I get having difficulties making connections with those around you. I get wrestling on the floor with your own shame. I get kicking and screaming into adulthood. I've been there (still kinda there...) and it's a debilitating, disgusting void to be in for years, even a decade at a time living within your own doubts, fears, and insecurities. Doubly worse when you're dealing with the loss of a loved one, whether you loved them or not. How you don't know if you should feel frustration, relief, sadness or guilt or a combination of all three after seeing them suffer, this as you stand helplessly by and wonder all the whys and hows. I understand how much of a mental backslide you can find yourself in when caught up in such a taxing swirl.
As brave as this book is to confront how grief and depression can erode our functioning sense of self, it still cowards in wanting to make the breakdown into a charred comedy of errors, where the awkward laughter and an The Office-styled camera swing should be inserted whenever Pizza Girl (who is *surprise* named after the author...) does something quite heinous.
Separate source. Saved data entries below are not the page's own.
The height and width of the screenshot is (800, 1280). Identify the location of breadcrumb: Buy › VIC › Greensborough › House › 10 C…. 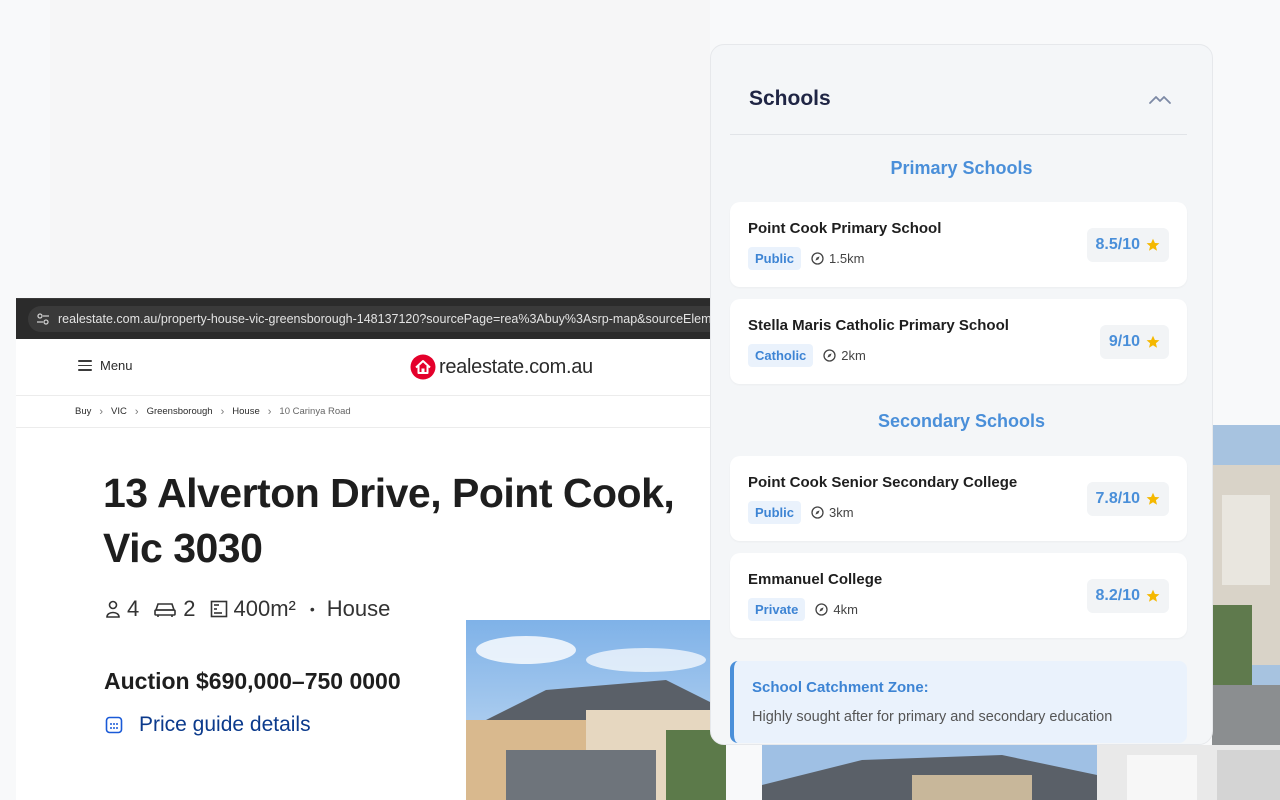
(366, 412).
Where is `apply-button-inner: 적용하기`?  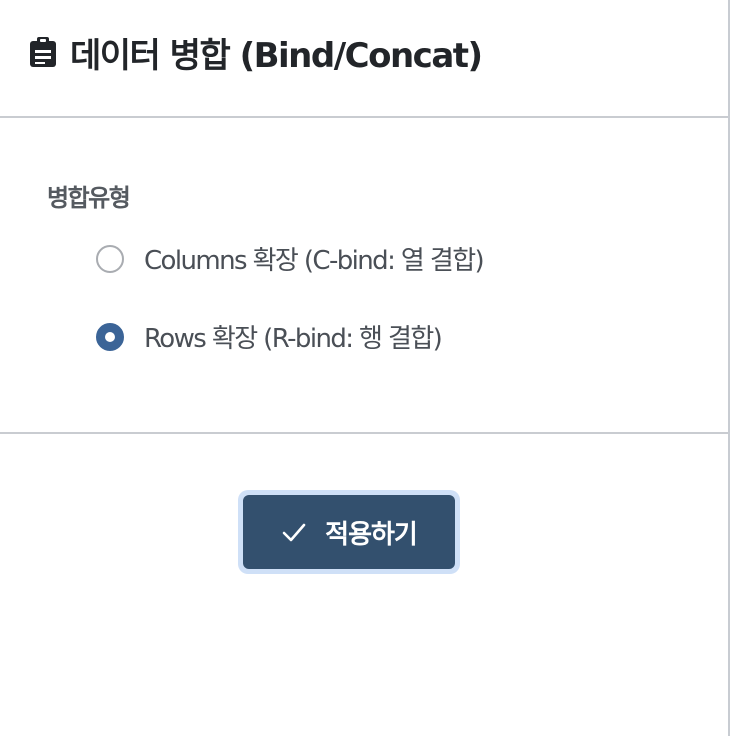
apply-button-inner: 적용하기 is located at coordinates (349, 532).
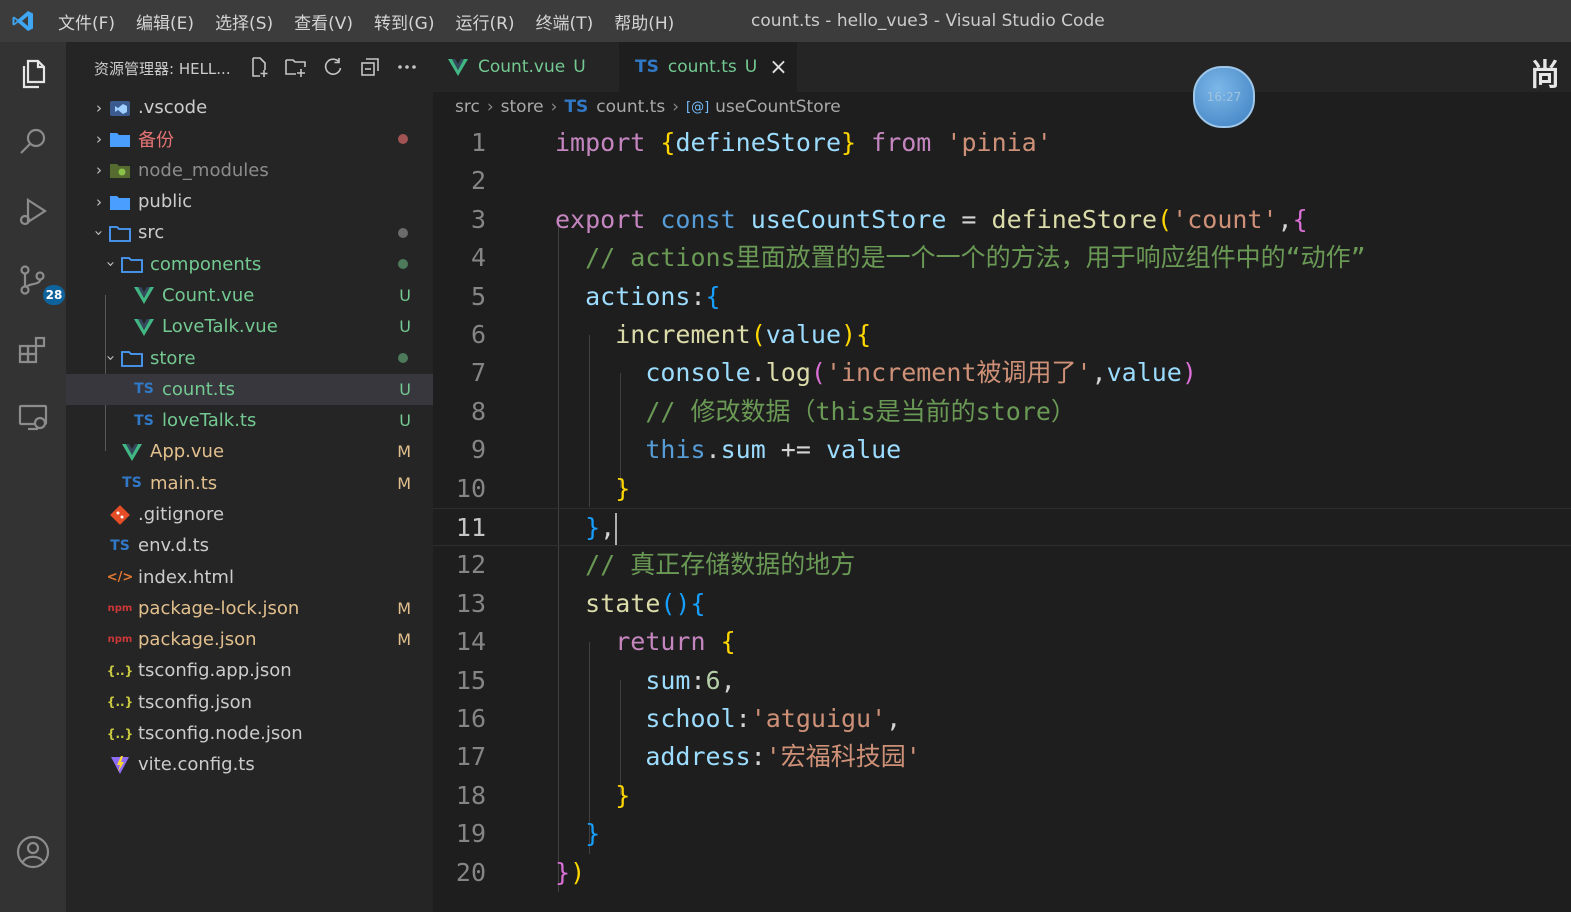 This screenshot has width=1571, height=912. I want to click on tree-item-env-d-ts: TS env.d.ts, so click(250, 546).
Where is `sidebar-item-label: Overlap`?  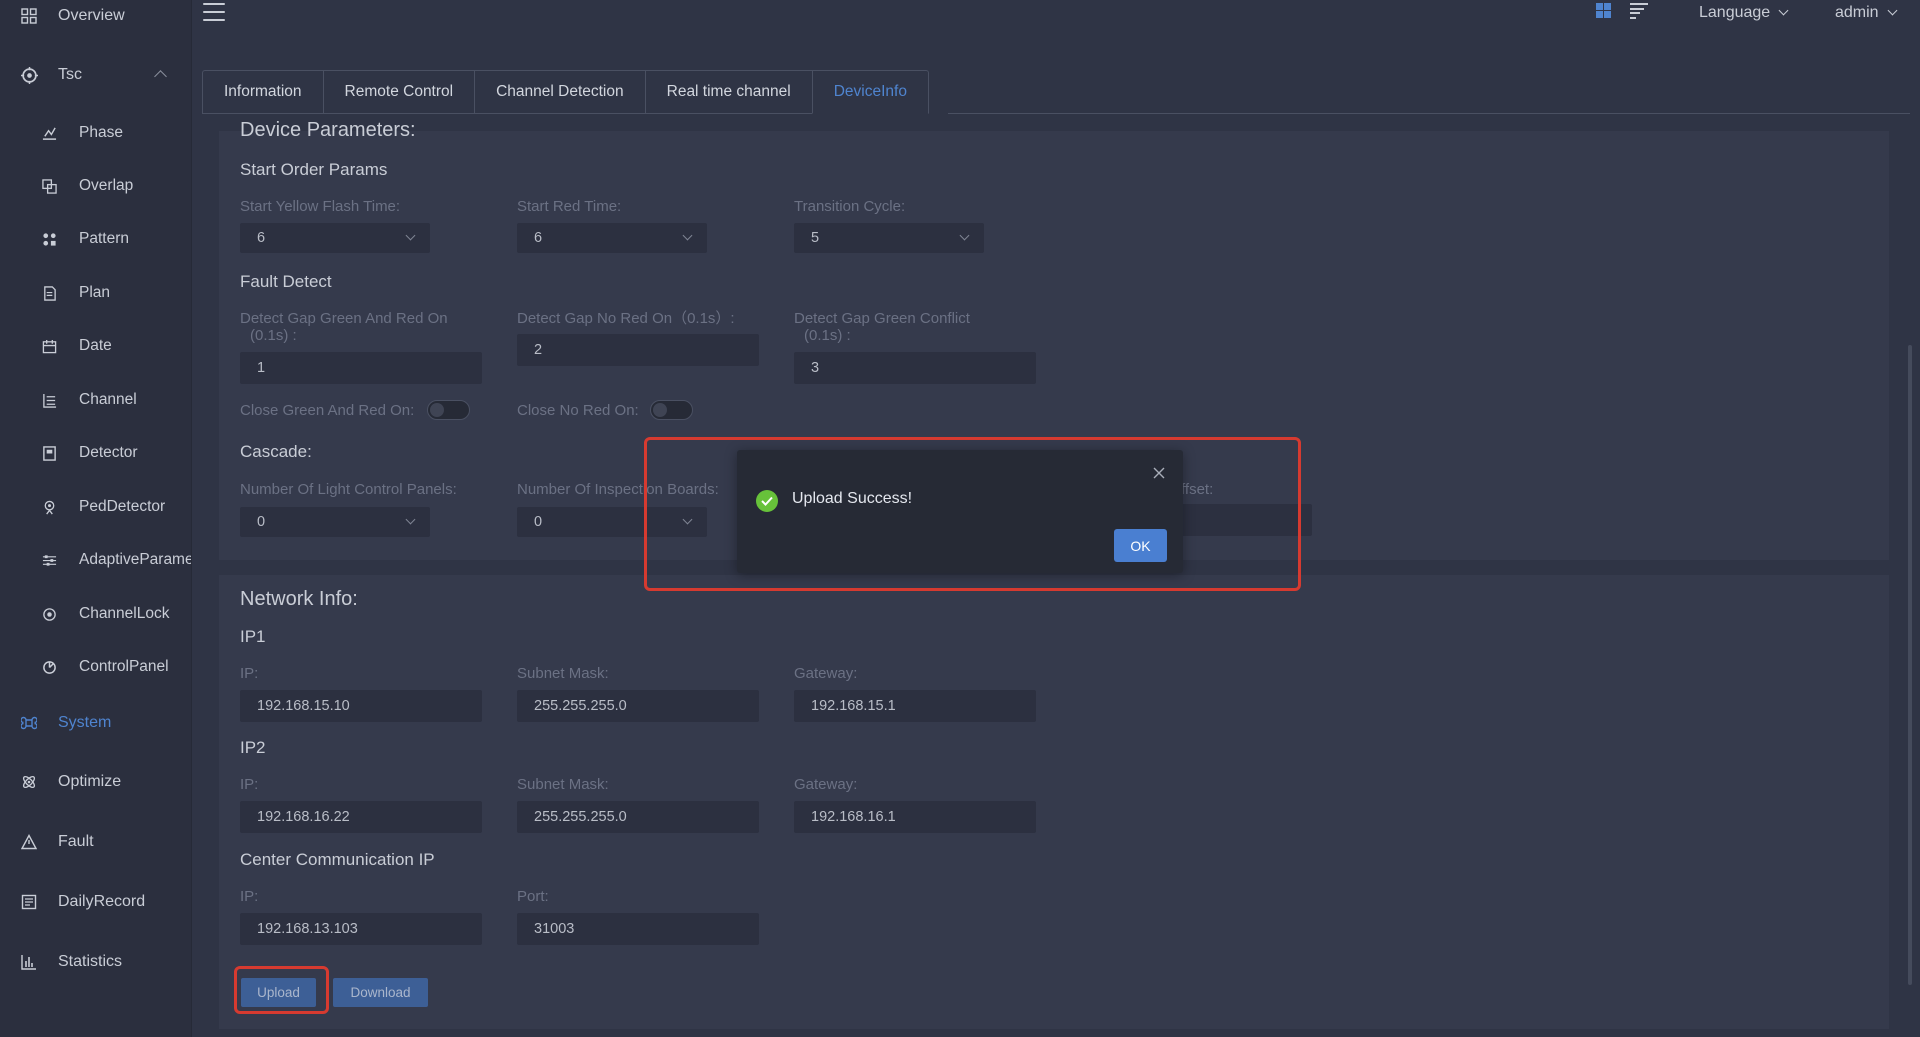
sidebar-item-label: Overlap is located at coordinates (106, 186).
Add in how she sabotages every relationship, friendship that is extended her way, with everyone being as patient and kind as can be as they struggle with their own depressions and identity crises, the book just devolves into Pizza Girl: Portrait of a Future Serial Killer.
It's this tonal weirdness and limp attempt at spontaneous existentialism was difficult to overlook, considering Frazier didn't have to go that route, instead embellish what she laid before us. She does an excellent job navigating Pizza Girl's complicated relationship with her father, how she's torn between resentment and love, feeling he failed her and her mother, but also feeling as if it was somewhat their fault. The dynamics of that are compelling, highlighted more so on how she's attempting to configure that by (unwisely) emulating his downfall by picking up a bottle herself and projecting Jenny's absentee husband in her father's image.
Her attachment to Jenny is less clear...though I sense that Pizza Girl utilized Jenny as an imaginative escape hatch from her own harsh realties. The fantasy was shattered and disillusion set in after she discovers that Jenny's family is anything but a functional "All-American (white) Family", this contrasting with her mother's obsession achieving the default white "Americaness" that seemed to be an unspoken string of inferiority between an Asian immigrant mother and her bi-racial/half-white daughter. Her relationship with Billy also gets shuffled to the backdrop, this when layers of their shared dissatisfaction and fright of being naïve, young parents interestingly come to the surface. These were things that I felt weren't given enough text time or unpacking. Things that could've been further explored, and make more of an explosive impact than trying to make our pizza slinging protagonist into some warped wannabe murderer. It felt as if Frazier was unsure how to end it all and just threw extra spice into the pot, when the flavor was just fine and needed more time to simmer, evolve.
For the frustrating ending that was provided, I found myself rooting for Billy to move out of that house, file for complete child custody, and get the hell away from an extremely disturbed, self-absorbed, and confused young woman.
[Oh, but a glitter shower for the rad book cover and for saying Tim Duncan is a bad ass motherfucker in print cause he was/is and isn't said enough #GoSpursGo].